Die Jade Hochschule hat das Thema Digitalisierung fachbereichsübergreifend bereits vor einigen Jahren für sich erkannt. Deshalb wurde digitales Planen und Bauen in die Curricula aufgenommen und ist fester Bestandteil der Denominationen neuer Professuren. Die überregionalen und etablierten Veranstaltungsformate - wie beispielsweise die 3D-Tage oder auch der Oldenburger BIMTag - transferieren das Thema digitales Planen und Bauen sichtbar nach außen. Ziel ist eine bessere Vernetzung zwischen Wissenschaft und Wirtschaft, die ganz im historischen Sinne der anwendergerechten Ausbildung an einer Hochschule steht. Impulse aus der Wirtschaft sollen bewusst aufgenommen und der dringend gesuchte Nachwuchs bedarfsorientiert ausgebildet werden.

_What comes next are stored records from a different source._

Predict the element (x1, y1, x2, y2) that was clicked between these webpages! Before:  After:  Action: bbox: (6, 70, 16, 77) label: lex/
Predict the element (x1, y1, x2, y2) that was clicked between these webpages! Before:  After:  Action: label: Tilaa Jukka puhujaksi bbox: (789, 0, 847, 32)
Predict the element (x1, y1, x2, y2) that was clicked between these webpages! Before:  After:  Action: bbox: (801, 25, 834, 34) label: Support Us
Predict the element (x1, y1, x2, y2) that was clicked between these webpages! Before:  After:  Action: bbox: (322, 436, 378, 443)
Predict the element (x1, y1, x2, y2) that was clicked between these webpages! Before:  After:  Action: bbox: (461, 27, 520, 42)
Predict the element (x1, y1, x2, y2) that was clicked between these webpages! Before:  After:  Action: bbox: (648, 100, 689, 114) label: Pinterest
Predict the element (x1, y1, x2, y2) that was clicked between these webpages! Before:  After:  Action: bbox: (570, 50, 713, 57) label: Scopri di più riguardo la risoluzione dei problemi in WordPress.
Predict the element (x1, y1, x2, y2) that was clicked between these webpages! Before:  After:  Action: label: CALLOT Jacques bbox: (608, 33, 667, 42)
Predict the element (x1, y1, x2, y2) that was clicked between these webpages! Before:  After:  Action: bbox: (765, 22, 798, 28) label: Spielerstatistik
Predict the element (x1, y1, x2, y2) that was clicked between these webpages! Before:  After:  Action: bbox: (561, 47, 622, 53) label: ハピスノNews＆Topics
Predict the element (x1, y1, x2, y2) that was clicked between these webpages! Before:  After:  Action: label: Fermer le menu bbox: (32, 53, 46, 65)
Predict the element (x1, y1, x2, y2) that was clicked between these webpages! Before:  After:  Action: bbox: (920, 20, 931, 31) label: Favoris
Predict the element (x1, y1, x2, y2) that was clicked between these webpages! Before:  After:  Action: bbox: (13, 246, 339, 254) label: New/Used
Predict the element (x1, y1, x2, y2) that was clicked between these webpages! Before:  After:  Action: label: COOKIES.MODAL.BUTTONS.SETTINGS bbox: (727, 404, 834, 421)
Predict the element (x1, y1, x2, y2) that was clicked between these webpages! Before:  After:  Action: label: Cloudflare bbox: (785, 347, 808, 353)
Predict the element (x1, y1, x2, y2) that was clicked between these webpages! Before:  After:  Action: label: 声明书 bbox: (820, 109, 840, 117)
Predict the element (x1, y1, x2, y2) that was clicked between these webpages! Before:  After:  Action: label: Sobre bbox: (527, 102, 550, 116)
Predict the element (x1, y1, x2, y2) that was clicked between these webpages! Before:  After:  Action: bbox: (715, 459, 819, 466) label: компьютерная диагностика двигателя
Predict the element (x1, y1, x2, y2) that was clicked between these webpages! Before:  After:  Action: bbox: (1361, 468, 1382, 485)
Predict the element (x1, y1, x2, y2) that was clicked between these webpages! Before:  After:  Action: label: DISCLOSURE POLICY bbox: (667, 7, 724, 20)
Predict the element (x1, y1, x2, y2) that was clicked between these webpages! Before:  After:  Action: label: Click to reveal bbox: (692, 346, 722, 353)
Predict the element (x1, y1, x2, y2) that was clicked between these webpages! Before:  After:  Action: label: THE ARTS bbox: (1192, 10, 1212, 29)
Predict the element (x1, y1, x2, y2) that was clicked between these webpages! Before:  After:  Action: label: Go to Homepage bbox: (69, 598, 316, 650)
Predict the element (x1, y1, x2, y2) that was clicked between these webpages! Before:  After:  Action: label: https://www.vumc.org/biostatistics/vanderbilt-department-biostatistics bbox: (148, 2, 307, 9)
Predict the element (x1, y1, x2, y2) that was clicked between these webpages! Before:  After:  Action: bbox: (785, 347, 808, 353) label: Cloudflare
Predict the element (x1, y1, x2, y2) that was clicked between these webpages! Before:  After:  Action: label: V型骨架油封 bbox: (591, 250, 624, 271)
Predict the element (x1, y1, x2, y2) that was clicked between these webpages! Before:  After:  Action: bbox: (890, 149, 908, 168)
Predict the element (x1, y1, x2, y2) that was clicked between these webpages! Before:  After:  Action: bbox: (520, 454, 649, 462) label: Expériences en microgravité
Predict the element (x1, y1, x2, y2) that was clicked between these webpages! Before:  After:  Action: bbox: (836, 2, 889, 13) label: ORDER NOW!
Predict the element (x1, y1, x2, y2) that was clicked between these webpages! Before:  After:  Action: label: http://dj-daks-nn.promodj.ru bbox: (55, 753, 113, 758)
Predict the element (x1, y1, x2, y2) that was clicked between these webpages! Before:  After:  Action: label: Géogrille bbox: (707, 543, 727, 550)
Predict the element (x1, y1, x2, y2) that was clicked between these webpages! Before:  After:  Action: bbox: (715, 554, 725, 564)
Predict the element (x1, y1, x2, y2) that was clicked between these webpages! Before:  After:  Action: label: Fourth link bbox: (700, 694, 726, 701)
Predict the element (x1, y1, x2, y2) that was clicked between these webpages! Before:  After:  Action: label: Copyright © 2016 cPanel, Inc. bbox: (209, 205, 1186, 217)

„Wir freuen uns im Rahmen des 6. Oldenburger BIMTages auch Studierende aus fünf europäischen Ländern begrüßen zu dürfen, die sich während des BIM Games mit dem digitalen Planen und Bauen befassen und gemeinsam ein Planspiel entwickeln,“ ergänzt Weisensee und ruft alle Besucher spontan auf, sich an einer möglichen internationalen Summer School zum Thema „Digitales Planen und Bauen“ zu beteiligen.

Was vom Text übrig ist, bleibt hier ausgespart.